# Linear Combinations

A vector is said to be a Linear Combination of another vector if there exists a non-zero scalar such that $$\vec{u} = k\vec{v}$$ or $$\vec{u} = a\vec{v} + b\vec{w}$$ etc. In general:

$$\vec{u} = \sum_{i=0}^n a_i\vec{v}_i = a_1\vec{v}_1 + a_2\vec{v}_2 + \cdots + a_n\vec{v}_n$$

Where $$a_1, a_2,$$ etc. are scalars and $$\vec{v}_1, \vec{v}_2,$$ etc. are vectors.

If $$\vec{u} = k\vec{v}$$, $$\vec{u}$$ is said to be Collinear with respect to $$\vec{v}$$. In other words, $$\vec{u}$$ is a scalar multiple of $$\vec{v}$$, $$\vec{u}$$ is parallel to $$\vec{v}$$ and $$\vec{u}$$ and $$\vec{v}$$ point in the same direction.

$$\vec{u} \parallel \vec{v}$$

$$\vec{u} = 2.5 \vec{v}$$

If $$\vec{u} = a\vec{v} + b\vec{w}$$, $$\vec{u}$$ is said to be Coplanar with respect to $$\vec{v}$$ and $$\vec{w}$$. In other words, $$\vec{u}$$, $$\vec{v}$$ and $$\vec{w}$$ all exist on the same plane in 3-D space.

$$\vec{w} = 2.5 \vec{v} + 2 \vec{u}$$

In 3-D, imagine that all three vectors can be drawn on a piece of paper.

Are the following vectors collinear? $$\vec{u} = \left< 1,4,5 \right>,\vec{v} = \left< -2,-8,10 \right>$$

What is the value of $$z$$ to make the vectors collinear? $$\vec{u} = \left< 1,4,5 \right>,\vec{v} = \left< -2,-8,z \right>$$

## Standard Basis Form

Recall the Standard Basis unit vectors that are in the direction of the the x, y and z axes:

$$\hat{\imath} = \left<1,0,0\right>$$

$$\hat{\jmath} = \left<0,1,0\right>$$

$$\hat{k} = \left<0,0,1\right>$$

We can express any vector in 3-D as a linear combination of these vectors.
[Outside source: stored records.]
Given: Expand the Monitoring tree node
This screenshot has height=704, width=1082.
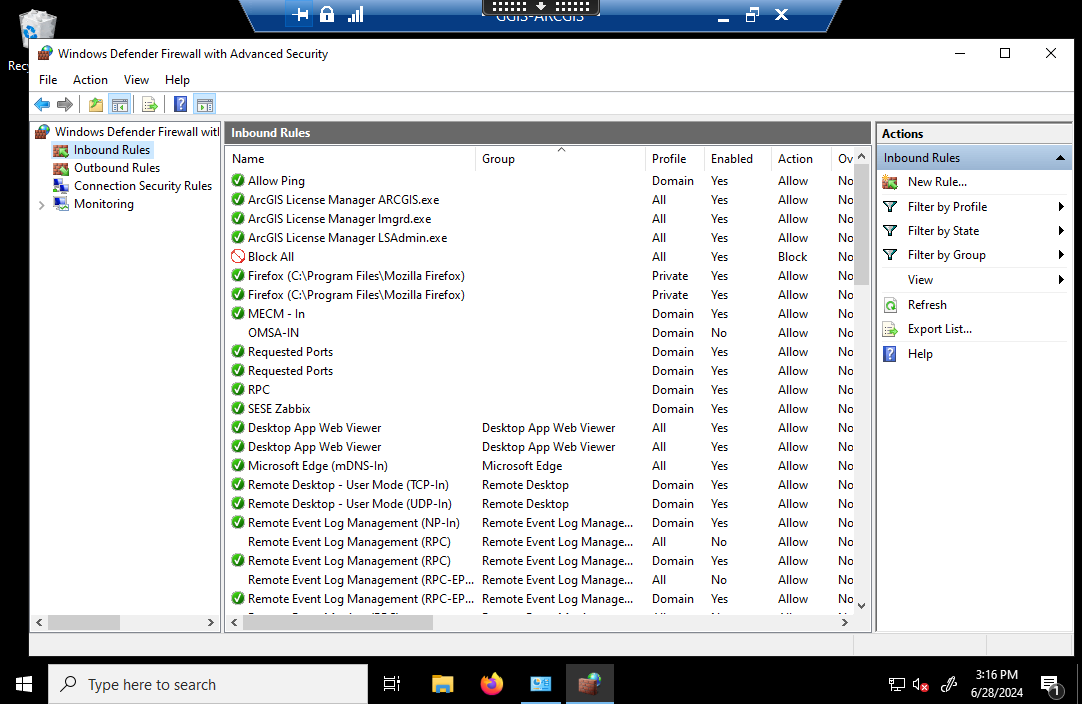Looking at the screenshot, I should [x=41, y=205].
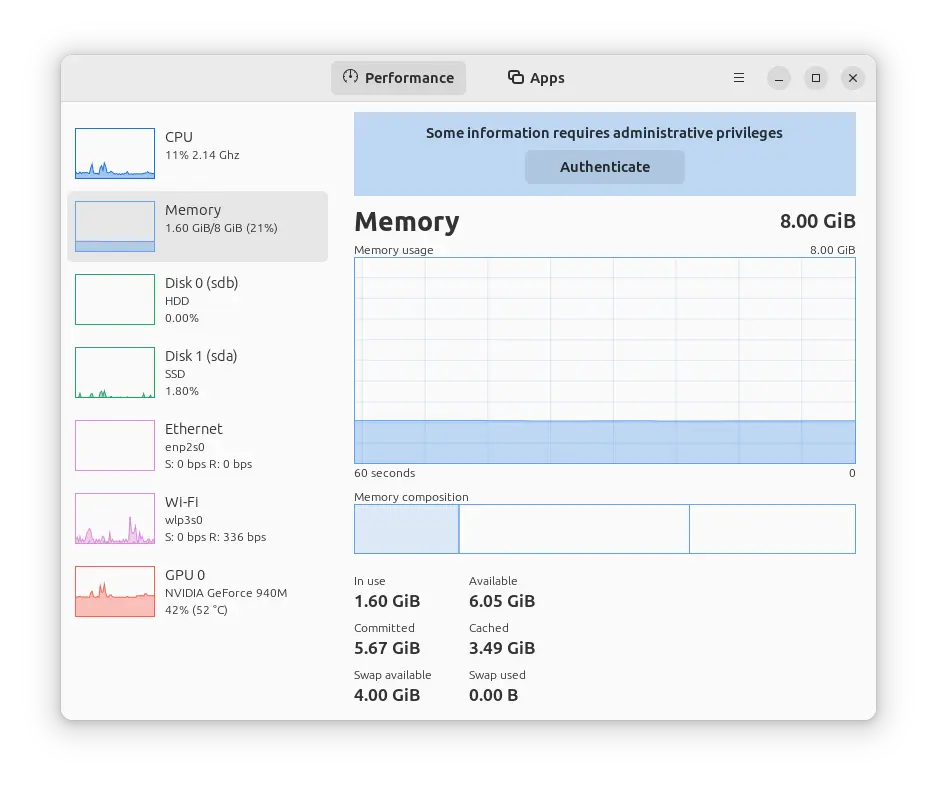The height and width of the screenshot is (787, 937).
Task: Switch to the Performance tab
Action: 398,78

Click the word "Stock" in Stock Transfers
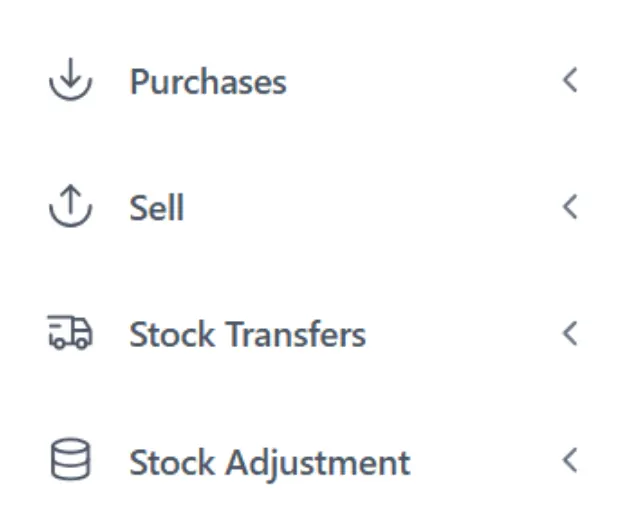(x=174, y=334)
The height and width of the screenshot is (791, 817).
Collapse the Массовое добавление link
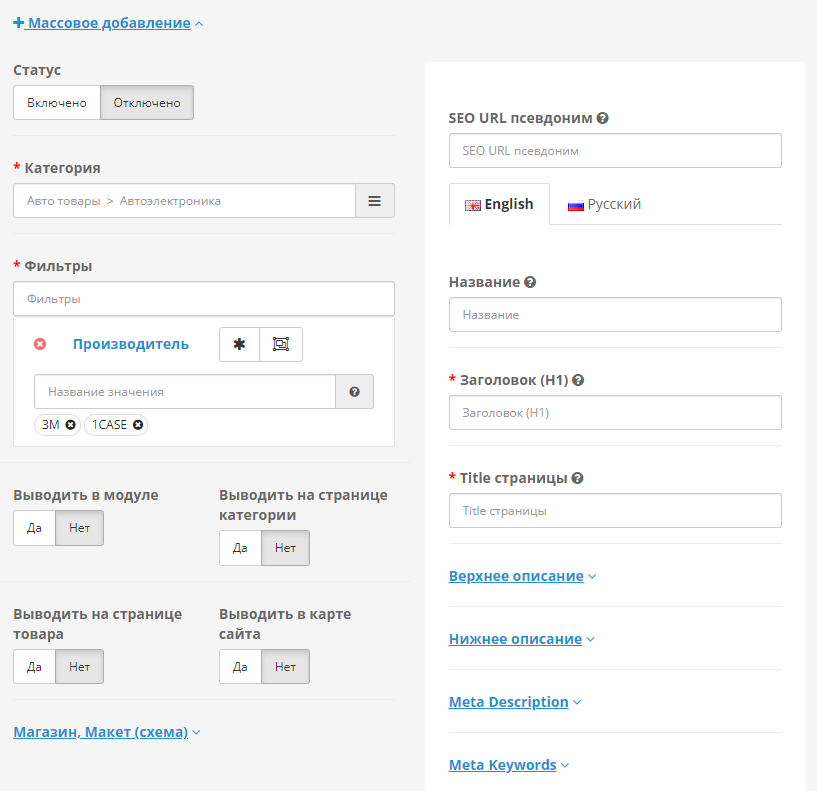[x=108, y=22]
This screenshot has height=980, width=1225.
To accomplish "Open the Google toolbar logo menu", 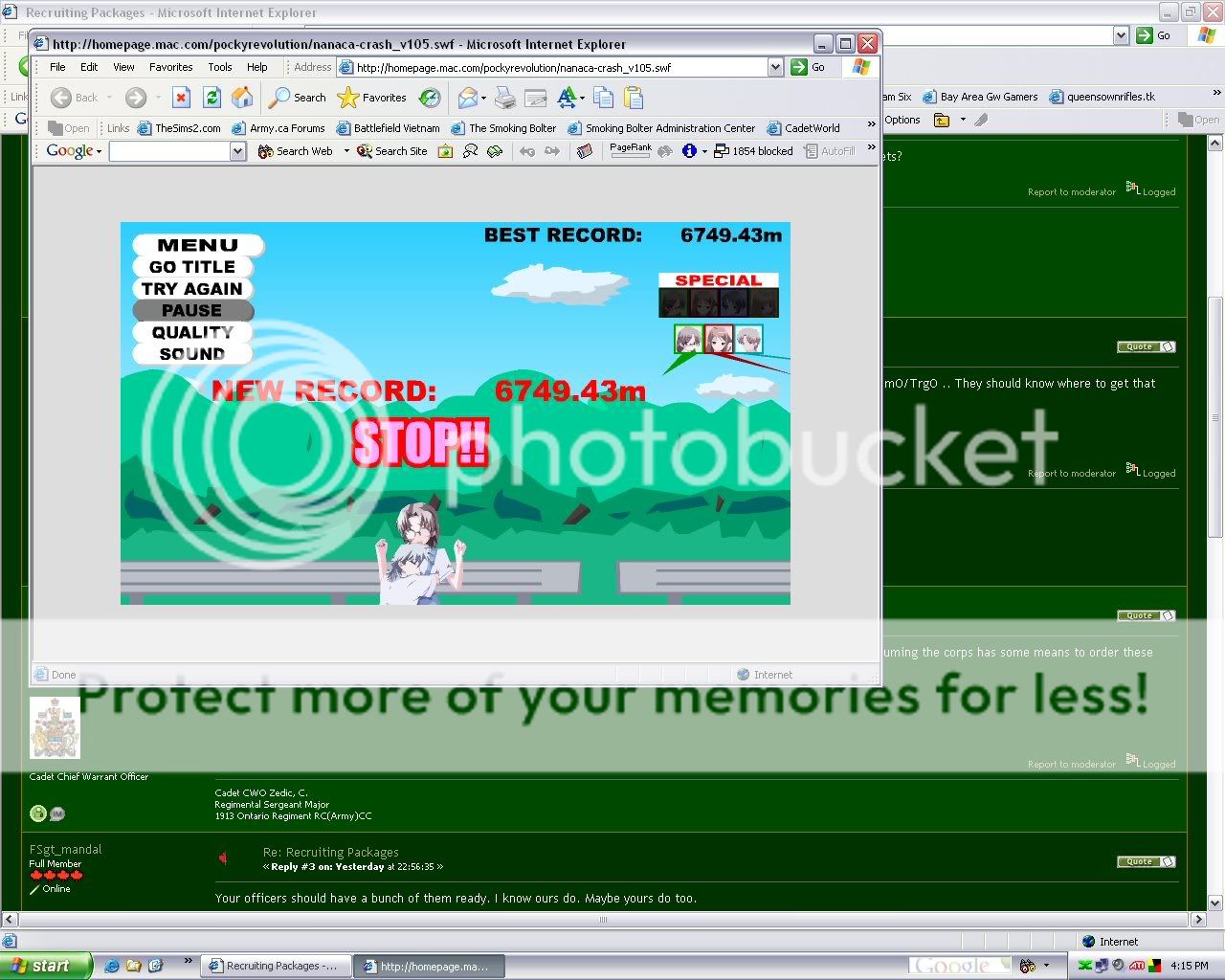I will [x=74, y=151].
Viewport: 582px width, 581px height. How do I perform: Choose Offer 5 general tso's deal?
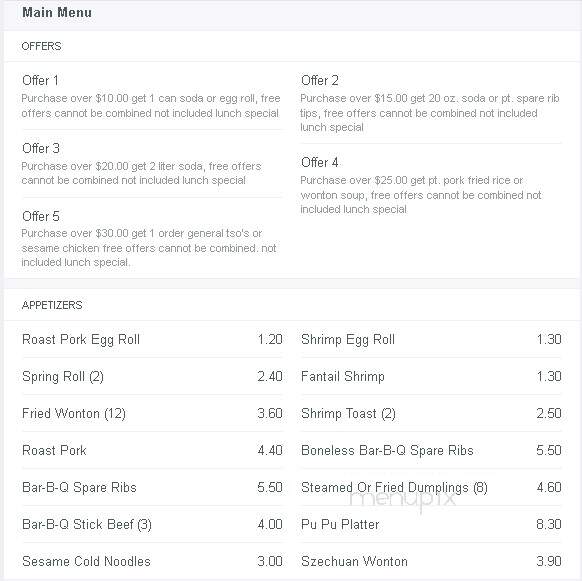(151, 238)
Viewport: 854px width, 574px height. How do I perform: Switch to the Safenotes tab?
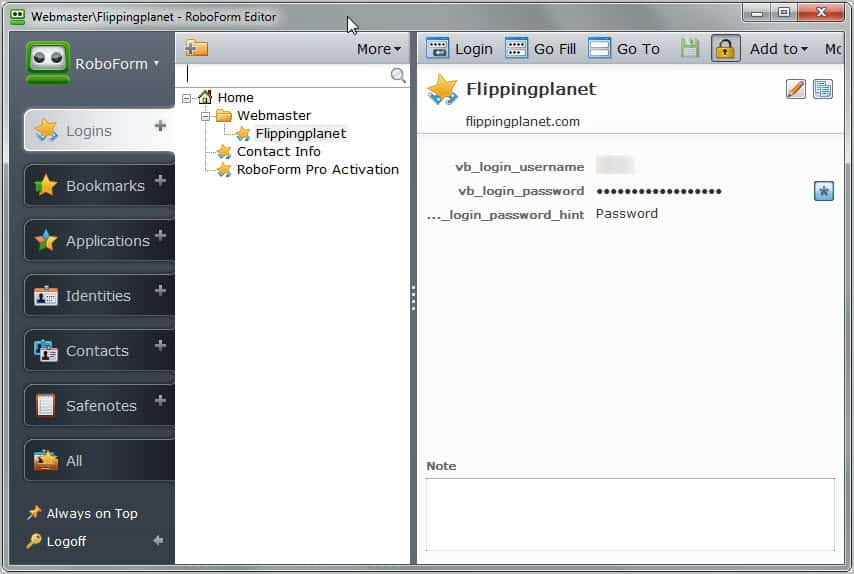pyautogui.click(x=99, y=406)

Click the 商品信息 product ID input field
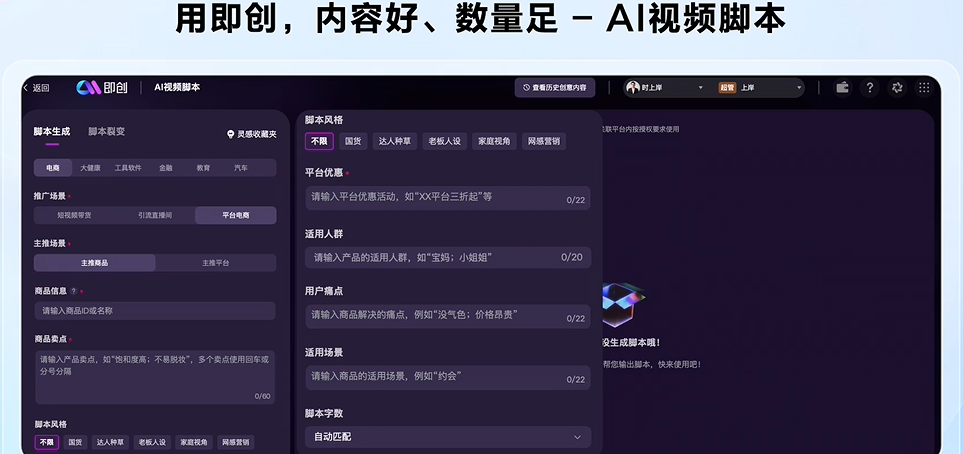pos(154,311)
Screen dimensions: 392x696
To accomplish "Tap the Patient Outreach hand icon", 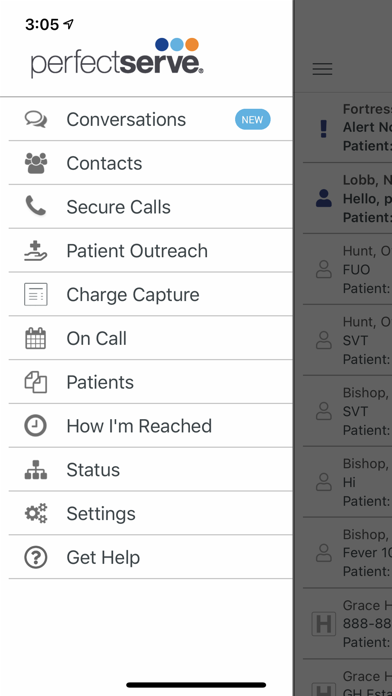I will click(x=36, y=251).
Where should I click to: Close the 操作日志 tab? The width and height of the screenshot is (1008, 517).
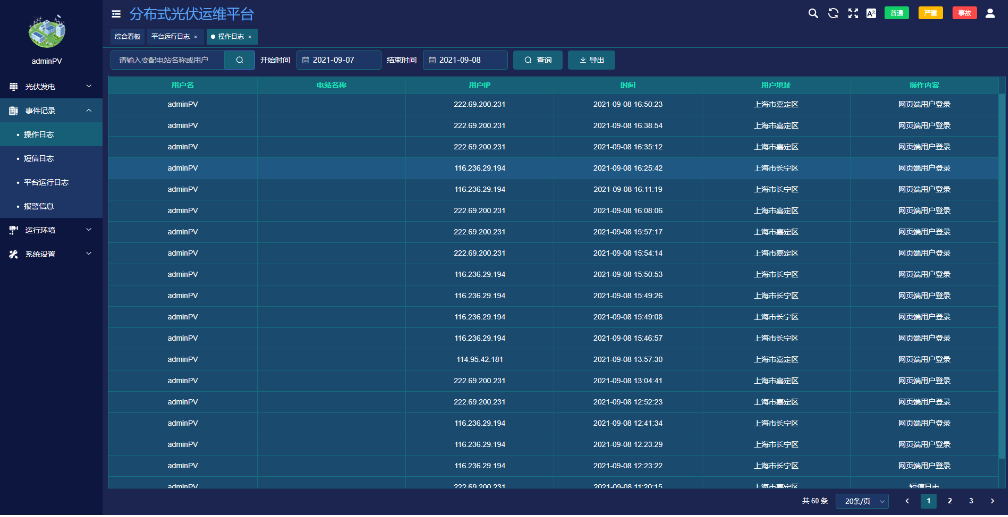[x=250, y=36]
This is called Standard Basis Form

Express the vector $$\vec{u} = \left< 120, -45, 5000 \right>$$ as a linear combination of the Standard Basis unit vectors $$\hat{\imath}, \hat{\jmath}$$ and $$\hat{k}$$.

Can $$\vec{u} = \left<2,4,6 \right>$$ be written as a linear combination of $$\vec{a} = \left<1,6 \right>$$ and $$\vec{b} = \left<-5,16 \right>$$?